**Text section**
[Begin]
Recently, Ron Bernstein sent me the three Aurora G+ cars outlined in the above text that he obtained from an eBay auction. As he points out, the cars have very strong magnets and green wire armatures. At first glance however, the cars simply look as if they have been played with too hard and left out in the cold.

Nothing could be farther from the truth. Quit a bit of thought went into the magnet modifications. The magnets appear to be cut down from a larger size stock and are north/south oriented. If I had to guess I would say the magnets are some sort of low-strength neo material. They look like pieces of polished steel – not like any ceramic or poly material I’ve seen.

Two of the cars use the standard factory G+ flux collectors to hold the magnets in place. The third car does without and simply uses plastic shims to hold the magnets in place. Because of the third car’s mounting system, one can (to a point) adjust the magnets’ ride height. The only issue is the magnets holding their positions for an entire race.
[End]
**Material**
[Begin]
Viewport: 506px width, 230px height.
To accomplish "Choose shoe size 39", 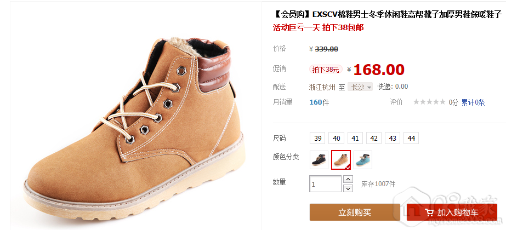I will tap(318, 139).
[End]
**What this exercise asks**
A – Summarize the text about the Aurora G+ cars in two sentences.
B – In the text about the Aurora G+ cars, what holds the magnets in place on the third car?
C – Transcribe the stretch from "Recently, Ron Bernstein" through "material I’ve seen." in the text about the Aurora G+ cars.

**Answers per task**
A – Ron Bernstein sent three Aurora G+ cars from an eBay auction that have very strong magnets and green wire armatures, and though they look worn, much thought went into their magnet modifications. Two of the cars hold the magnets with the standard factory G+ flux collectors, while the third uses plastic shims that allow the magnets' ride height to be adjusted to a point.

B – Plastic shims.

C –
Recently, Ron Bernstein sent me the three Aurora G+ cars outlined in the above text that he obtained from an eBay auction. As he points out, the cars have very strong magnets and green wire armatures. At first glance however, the cars simply look as if they have been played with too hard and left out in the cold.

Nothing could be farther from the truth. Quit a bit of thought went into the magnet modifications. The magnets appear to be cut down from a larger size stock and are north/south oriented. If I had to guess I would say the magnets are some sort of low-strength neo material. They look like pieces of polished steel – not like any ceramic or poly material I’ve seen.